**Data rows**
-------------------------

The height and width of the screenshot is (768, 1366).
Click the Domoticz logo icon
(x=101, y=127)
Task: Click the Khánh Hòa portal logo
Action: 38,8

-------------------------

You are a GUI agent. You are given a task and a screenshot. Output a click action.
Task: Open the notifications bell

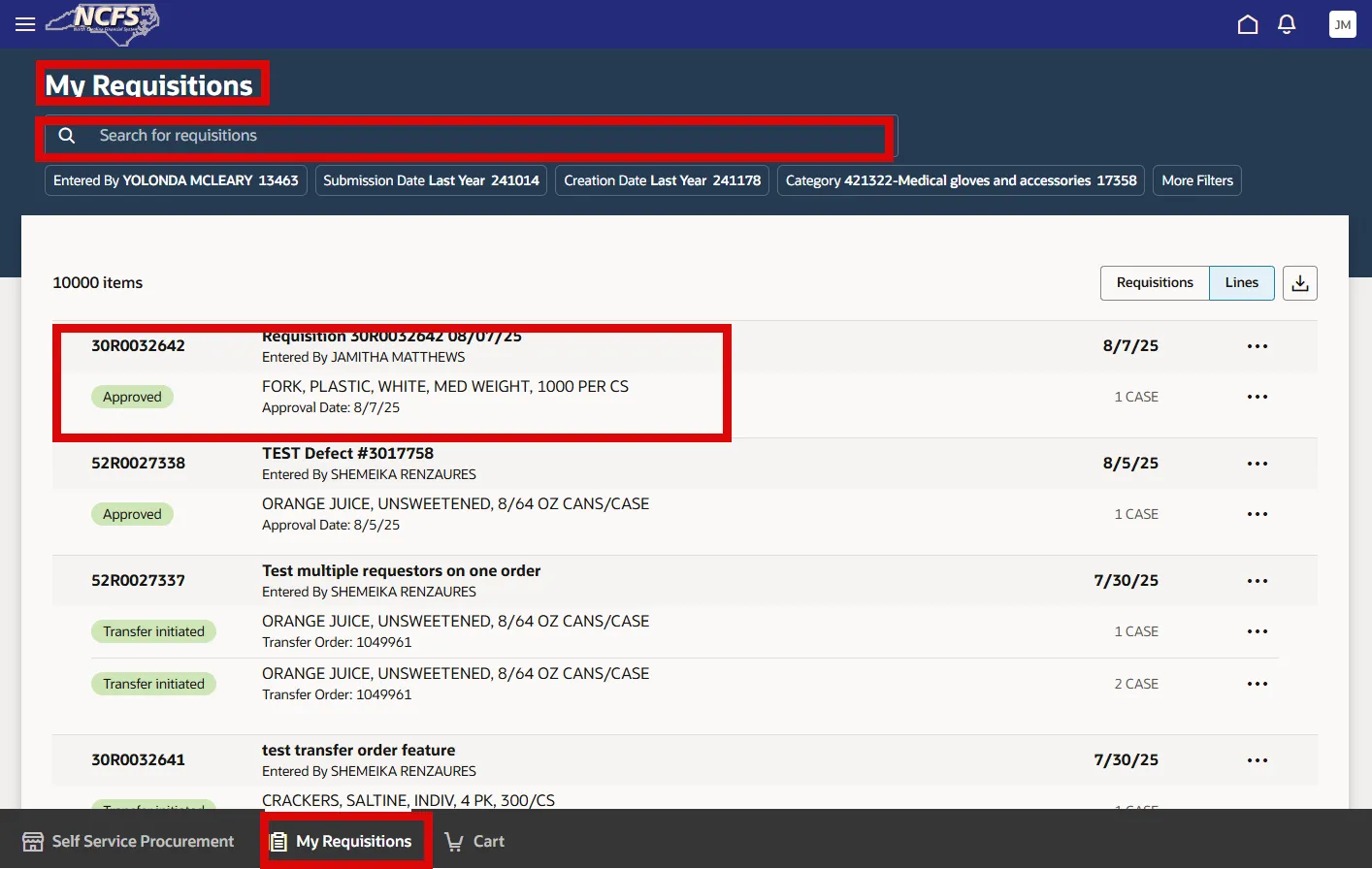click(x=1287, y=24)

-------------------------

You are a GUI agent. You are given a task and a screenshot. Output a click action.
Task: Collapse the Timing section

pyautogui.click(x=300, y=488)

-------------------------

**What you are asked to do**
Retype the part of the entries that opens with the line containing "The height and" and closes with the line containing "Action: 38,8", keeping every character as it stands.

**Solution to the exercise**
The height and width of the screenshot is (768, 1366).
Click the Domoticz logo icon
(x=101, y=127)
Task: Click the Khánh Hòa portal logo
Action: 38,8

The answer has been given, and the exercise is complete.